Nurses and Veterans Call for Immediate Action to Improve Patient Care at VA San Diego Healthcare System
Press Conference – Wednesday Dec. 13 - 12 Noon
Registered nurses who work throughout the VA San Diego Healthcare System, including the medical center, outpatient clinics and residential care facilities will hold a press conference Wednesday, December 13, to draw attention to eroding patient care conditions, which include and contribute to chronic short staffing, high turnover and low retention of newly hired staff.
Representatives of Veterans of Foreign Wars, Paralyzed Veterans of America, Veterans Democratic Club of San Diego, Iraq Veterans Against the War, Democratic Veterans and Veterans for Peace will join nurses to speak out about their concerns as VA patients.
"San Diego VA nurses are urging management to make reforms that will ensure that our nation's heroes, the patients we serve, get the quality care that they deserve," said Erin McLeod, RN. “As VA nurses, many of whom are veterans, we are committed to improving the care throughout the San Diego VA because we know that the unique healthcare needs of veterans are best met through the VA system," said McLeod.
What: Press Conference - RNs and Veterans Speak Out On Needed Reforms at San Diego VA
When: Wednesday, December 13, 2017 - 12 noon
Where: San Diego VA Medical Center, 3350 La Jolla Village Drive, San Diego
“Veterans know that registered nurses at the VA are our advocates. The quality of care we receive depends on nurses having the staffing levels and resources they need to do their job,” said veteran, Sean McCrea, a member of Veterans for Peace. “We call on management to show respect for us veterans by listening to our RN advocates and immediately addressing the serious patient care issues they are raising.”
"We are speaking out to the public because management has refused to address our patient safety concerns and instead focuses on punishing the nurses that flag problems in patient care," said Carla Melgun, RN. "As patient advocates it is our professional responsibility to monitor conditions and work to see problems rectified. We will not abandon our duty to protect our veterans as patients despite management's efforts to bully and intimidate us into silence."
Chronic staffing shortages impact patient care and hospital safety in numerous ways. For example:
- All three experienced infection control nurses left due to poor working conditions, and only one has been hired to replace them. A lack of adequate controls increases the chance of hospital-acquired infections.

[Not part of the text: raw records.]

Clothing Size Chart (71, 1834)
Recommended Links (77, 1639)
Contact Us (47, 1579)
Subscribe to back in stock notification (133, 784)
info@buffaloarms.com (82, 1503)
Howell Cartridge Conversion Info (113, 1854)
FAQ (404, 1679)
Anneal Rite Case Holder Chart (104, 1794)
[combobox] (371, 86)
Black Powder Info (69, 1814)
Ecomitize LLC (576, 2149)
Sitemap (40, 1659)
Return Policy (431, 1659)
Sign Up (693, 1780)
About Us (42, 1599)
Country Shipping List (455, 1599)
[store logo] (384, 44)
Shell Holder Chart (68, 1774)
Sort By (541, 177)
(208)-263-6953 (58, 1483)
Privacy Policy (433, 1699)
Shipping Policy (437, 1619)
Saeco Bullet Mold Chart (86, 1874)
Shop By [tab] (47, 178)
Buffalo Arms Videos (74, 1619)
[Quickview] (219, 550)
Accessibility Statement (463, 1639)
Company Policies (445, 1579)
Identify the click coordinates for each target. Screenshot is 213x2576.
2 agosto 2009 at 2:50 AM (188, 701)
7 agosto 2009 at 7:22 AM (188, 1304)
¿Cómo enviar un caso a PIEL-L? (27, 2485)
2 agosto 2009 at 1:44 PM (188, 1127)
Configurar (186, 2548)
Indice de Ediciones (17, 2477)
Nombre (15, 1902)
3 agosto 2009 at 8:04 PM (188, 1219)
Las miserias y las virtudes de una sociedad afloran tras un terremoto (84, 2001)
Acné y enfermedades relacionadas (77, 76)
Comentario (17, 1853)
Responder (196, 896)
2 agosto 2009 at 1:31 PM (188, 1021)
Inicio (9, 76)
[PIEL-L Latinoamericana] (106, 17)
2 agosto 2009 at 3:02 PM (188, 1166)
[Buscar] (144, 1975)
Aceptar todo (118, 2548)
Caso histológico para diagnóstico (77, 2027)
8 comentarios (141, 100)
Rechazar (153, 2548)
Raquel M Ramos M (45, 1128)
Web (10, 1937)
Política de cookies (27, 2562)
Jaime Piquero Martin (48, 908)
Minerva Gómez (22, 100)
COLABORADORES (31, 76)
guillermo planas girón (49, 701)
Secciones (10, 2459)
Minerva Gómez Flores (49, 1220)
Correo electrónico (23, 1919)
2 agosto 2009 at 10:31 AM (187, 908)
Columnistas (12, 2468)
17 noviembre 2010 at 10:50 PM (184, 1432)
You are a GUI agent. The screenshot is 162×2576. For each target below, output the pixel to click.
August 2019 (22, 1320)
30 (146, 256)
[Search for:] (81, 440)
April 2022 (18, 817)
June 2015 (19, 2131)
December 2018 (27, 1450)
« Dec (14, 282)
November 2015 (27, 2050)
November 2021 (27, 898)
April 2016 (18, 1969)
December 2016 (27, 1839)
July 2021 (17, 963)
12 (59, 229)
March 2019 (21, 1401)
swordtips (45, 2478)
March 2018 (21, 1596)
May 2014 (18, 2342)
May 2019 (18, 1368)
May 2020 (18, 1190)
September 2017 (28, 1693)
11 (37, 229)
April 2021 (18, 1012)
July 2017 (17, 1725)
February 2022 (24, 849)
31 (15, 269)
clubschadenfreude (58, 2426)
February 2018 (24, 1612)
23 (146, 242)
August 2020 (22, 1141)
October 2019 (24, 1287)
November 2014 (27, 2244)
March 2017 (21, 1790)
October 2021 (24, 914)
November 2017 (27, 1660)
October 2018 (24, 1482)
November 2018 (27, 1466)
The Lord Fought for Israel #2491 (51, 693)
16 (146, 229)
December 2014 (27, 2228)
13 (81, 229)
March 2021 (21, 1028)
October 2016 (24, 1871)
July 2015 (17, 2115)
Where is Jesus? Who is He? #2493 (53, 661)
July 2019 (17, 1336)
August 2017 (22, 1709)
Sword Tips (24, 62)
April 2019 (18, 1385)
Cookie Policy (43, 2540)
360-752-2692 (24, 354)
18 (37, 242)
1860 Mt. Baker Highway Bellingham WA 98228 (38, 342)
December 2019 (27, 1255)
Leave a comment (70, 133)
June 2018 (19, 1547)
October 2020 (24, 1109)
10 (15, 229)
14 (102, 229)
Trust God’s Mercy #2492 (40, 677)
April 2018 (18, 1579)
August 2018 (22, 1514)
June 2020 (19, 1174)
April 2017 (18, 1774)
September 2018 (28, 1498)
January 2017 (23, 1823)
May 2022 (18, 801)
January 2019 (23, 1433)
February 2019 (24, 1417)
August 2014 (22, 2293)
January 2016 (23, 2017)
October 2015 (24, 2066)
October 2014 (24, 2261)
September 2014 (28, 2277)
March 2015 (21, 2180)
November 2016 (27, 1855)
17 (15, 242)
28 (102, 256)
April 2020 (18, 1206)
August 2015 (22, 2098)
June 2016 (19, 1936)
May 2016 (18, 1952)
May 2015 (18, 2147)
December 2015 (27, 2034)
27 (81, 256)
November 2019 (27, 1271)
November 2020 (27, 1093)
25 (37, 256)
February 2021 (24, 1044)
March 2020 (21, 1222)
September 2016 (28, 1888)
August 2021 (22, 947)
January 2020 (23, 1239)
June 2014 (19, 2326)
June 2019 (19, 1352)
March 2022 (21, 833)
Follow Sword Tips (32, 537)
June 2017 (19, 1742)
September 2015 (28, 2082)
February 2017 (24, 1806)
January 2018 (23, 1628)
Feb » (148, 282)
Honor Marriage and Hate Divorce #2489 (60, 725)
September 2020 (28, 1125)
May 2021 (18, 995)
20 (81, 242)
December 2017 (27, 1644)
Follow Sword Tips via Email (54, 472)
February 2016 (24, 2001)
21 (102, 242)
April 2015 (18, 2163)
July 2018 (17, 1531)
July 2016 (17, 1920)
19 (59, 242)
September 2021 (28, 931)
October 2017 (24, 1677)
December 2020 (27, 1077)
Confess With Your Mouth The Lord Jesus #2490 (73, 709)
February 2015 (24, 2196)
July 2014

- A shortage of RNs and ancillary staff creates slowdowns in the timely cleaning and turnover of rooms between patients. This delays patient transfers from the ED and between units to the appropriate level of care causing the VA San Diego to have among the highest ED wait times in the VA system.
- Shortages in ancillary staff can jeopardize safe patient handling and lifting, and increase the risk of patient and staff injury.
- Short staffing has impacted food services, including the timely delivery of meals to patients.
As of October the hospital had 80 vacancies. RNs note that the staffing shortage is exacerbated by the VA San Diego's excruciatingly slow hiring process. It often takes between three and six months for them to offer a position to an applicant who by then has already been hired by another employer.
National Nurses United, the nation’s largest nurses union with 150,000 members, represents nurses at 23 VA facilities throughout the United States. NNU has won landmark health and safety protections for nurses and patients in the areas of staffing, safe patient handling, infectious disease and workplace violence protection.